Of all the lines in the records below, copy only those that contain the string "dropdown".
+ + + + + + +
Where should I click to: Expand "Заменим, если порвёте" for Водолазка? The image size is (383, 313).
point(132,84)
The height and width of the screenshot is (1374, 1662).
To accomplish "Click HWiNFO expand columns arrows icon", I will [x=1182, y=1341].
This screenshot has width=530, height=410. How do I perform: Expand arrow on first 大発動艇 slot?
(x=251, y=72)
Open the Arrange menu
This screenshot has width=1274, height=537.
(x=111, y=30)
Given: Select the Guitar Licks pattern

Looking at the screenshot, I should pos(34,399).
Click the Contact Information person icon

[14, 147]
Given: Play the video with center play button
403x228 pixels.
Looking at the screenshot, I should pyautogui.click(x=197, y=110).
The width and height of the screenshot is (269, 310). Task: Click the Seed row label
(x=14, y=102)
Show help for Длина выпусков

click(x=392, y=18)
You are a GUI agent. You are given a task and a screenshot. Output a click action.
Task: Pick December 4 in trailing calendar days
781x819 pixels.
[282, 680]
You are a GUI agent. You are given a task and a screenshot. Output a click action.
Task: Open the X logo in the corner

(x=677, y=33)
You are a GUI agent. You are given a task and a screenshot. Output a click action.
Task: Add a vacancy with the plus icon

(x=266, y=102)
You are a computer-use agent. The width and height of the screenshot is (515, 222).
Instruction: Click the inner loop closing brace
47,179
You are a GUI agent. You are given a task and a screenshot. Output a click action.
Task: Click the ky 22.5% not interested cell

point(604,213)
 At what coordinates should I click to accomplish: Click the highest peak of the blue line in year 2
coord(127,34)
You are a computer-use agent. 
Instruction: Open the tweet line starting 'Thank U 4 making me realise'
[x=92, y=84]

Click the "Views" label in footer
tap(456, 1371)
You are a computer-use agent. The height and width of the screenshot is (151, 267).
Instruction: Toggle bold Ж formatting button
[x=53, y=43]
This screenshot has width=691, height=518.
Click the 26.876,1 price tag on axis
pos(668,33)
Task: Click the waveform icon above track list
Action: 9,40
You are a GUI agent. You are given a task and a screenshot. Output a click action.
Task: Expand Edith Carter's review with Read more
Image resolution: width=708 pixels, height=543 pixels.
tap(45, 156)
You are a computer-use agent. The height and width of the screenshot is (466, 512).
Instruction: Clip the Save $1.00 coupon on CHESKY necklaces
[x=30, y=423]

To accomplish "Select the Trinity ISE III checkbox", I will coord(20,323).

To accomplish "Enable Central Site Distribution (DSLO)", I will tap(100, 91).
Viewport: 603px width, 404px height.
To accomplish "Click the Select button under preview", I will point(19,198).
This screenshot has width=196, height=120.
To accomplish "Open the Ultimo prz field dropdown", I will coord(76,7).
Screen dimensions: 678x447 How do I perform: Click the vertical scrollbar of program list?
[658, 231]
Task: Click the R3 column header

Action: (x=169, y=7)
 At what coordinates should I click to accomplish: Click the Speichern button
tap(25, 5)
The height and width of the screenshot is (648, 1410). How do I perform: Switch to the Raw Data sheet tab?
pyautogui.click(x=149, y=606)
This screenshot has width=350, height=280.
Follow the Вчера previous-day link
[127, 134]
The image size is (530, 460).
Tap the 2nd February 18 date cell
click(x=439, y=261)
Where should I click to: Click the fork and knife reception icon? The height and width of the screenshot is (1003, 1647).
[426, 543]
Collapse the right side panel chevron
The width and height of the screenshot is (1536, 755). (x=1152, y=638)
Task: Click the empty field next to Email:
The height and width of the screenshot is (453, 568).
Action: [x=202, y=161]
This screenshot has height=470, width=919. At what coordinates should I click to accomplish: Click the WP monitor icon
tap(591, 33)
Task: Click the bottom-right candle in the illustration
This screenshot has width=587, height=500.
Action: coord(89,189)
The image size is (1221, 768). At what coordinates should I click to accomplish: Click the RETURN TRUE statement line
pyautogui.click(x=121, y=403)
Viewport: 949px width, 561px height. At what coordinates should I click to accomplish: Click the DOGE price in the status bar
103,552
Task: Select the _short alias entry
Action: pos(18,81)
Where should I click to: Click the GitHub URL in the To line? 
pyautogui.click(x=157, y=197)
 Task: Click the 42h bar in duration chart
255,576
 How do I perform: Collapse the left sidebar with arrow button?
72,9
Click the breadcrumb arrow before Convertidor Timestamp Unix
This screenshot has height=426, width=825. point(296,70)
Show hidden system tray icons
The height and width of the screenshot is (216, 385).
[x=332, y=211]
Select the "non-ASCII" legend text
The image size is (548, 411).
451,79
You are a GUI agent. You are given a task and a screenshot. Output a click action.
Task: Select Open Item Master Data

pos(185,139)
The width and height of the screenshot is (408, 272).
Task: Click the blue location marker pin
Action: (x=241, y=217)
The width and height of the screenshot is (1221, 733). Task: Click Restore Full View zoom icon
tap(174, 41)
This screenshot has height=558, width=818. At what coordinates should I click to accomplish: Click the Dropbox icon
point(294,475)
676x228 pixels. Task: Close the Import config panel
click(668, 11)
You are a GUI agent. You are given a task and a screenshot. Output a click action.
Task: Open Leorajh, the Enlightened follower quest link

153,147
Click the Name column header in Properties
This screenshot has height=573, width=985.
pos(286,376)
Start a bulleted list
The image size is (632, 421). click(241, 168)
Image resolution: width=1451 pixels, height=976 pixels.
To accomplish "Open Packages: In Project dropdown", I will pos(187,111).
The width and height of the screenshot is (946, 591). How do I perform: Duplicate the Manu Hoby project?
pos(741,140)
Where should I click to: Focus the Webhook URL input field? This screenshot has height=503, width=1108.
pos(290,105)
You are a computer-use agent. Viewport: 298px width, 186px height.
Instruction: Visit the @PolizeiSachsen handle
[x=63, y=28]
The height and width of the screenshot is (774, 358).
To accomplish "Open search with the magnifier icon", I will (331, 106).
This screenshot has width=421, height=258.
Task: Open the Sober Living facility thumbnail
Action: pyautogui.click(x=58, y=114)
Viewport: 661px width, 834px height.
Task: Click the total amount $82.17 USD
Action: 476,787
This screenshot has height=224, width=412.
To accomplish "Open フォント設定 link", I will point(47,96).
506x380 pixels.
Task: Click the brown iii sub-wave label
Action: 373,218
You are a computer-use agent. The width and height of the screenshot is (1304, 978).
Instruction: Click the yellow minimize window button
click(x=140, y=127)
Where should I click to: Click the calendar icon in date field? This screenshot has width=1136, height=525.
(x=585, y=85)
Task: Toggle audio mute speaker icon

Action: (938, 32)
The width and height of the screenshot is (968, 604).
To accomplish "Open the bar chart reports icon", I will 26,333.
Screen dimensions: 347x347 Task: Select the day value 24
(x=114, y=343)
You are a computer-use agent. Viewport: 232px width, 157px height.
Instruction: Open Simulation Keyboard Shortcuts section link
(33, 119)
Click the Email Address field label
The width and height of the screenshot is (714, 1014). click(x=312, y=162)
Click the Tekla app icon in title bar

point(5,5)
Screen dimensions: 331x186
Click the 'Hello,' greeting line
+ + + + + + +
• _Result of the task_
To accomplish "Open the Ultimo prz field dropdown", I will coord(76,7).
To accomplish "Open Packages: In Project dropdown", I will pos(187,111).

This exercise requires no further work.